While some people may have issues with the market based price, it is a price agreed upon in the marketplace between businesses and workers. The chart below shows what happens when a minimum wage above our $6 market based price is implemented.

As the chart illustrates, the demand for the job by the worker increases due to the minimum wage increase. Unfortunately the demand for labor by business has decreased due to the higher minimum wage. Long story short, there are more workers seeking fewer jobs. Therefore, unemployment has been created due to the implementation of the minimum wage.
When presented with this reasoning, many proponents of minimum wage laws point to statistics suggesting the unemployment rate does not increase when minimum wages are increased, so therefore minimum wage laws do not cause unemployment. While this logic seems valid on the surface, it is actually quite irrelevant. As the example above shows, the increase in the minimum wage causes unemployment in labor markets where the market wage is below the new minimum wage. As the diagram below shows, however, there is no effect on unemployment rates for jobs already paying above the minimum wage.

Essentially, for jobs paying above minimum wage (the vast majority of jobs in the United States), there is no effect on the labor market by increasing the minimum wage. If one insists on analyzing the pros and cons of minimum wage laws by using statistics, the general unemployment rate is simply not valid to consider.
In the above paragraphs, this blog post has demonstrated the effect on unemployment caused by an increase in the minimum wage above the current market price. The above paragraphs also has shown the complete lack of an effect on jobs already paying more than the new minimum wage. With those two statements being said, one must wonder what is the point of a higher minimum wage (aside from political pandering)? Most would agree there is no wisdom in passing a law which is either detrimental (causes unemployment) or ineffective (has no effect). Members of Congress would provide the country a better service by taking a nap.
The Minimum Wage Hurts the Poorest of the Poor
Most people would agree unemployment is not a positive occurrence. Typically people want to work, and earn an honest living. Unfortunately, the unemployment mentioned above hurts the already poor, as it increases unemployment in areas of the economy which can absorb it least.

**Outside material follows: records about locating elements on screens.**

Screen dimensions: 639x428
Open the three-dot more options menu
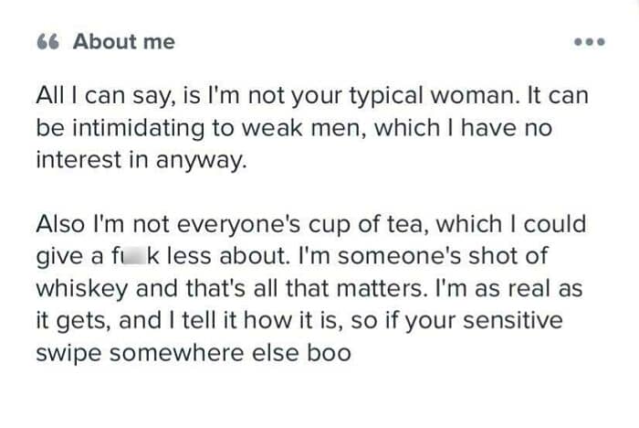pos(589,43)
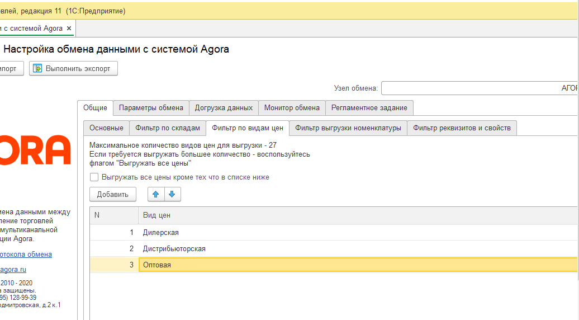
Task: Select Фильтр реквизитов и свойств sub-tab
Action: [462, 128]
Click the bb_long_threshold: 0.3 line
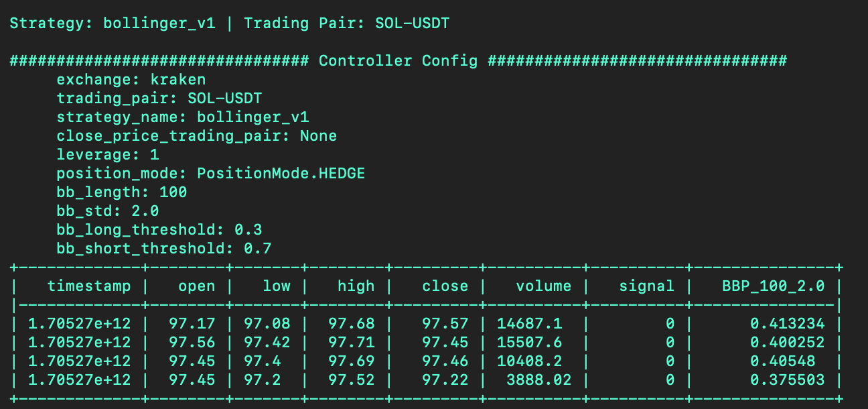This screenshot has width=868, height=409. [x=159, y=230]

As explained above, an increase in the minimum wage above the prevailing market rate causes unemployment. Essentially, more middle class teenagers and people trying to make ends meet are chasing after similar jobs due to the increase in the minimum wage. Unfortunately, if forced to pay a higher rate, an employer is likely to choose the more educated workers for the remaining jobs, further marginalizing those who are already on the fringe of society.
As this situation occurs, an already stressed economic situation becomes even more so. An inner city neighborhood or rural town may not be able to support the higher wages, and jobs begin to disappear. It is sad enough when jobs are lost due to regular market impact, but far worse when your own federal government is putting the nail in the coffin.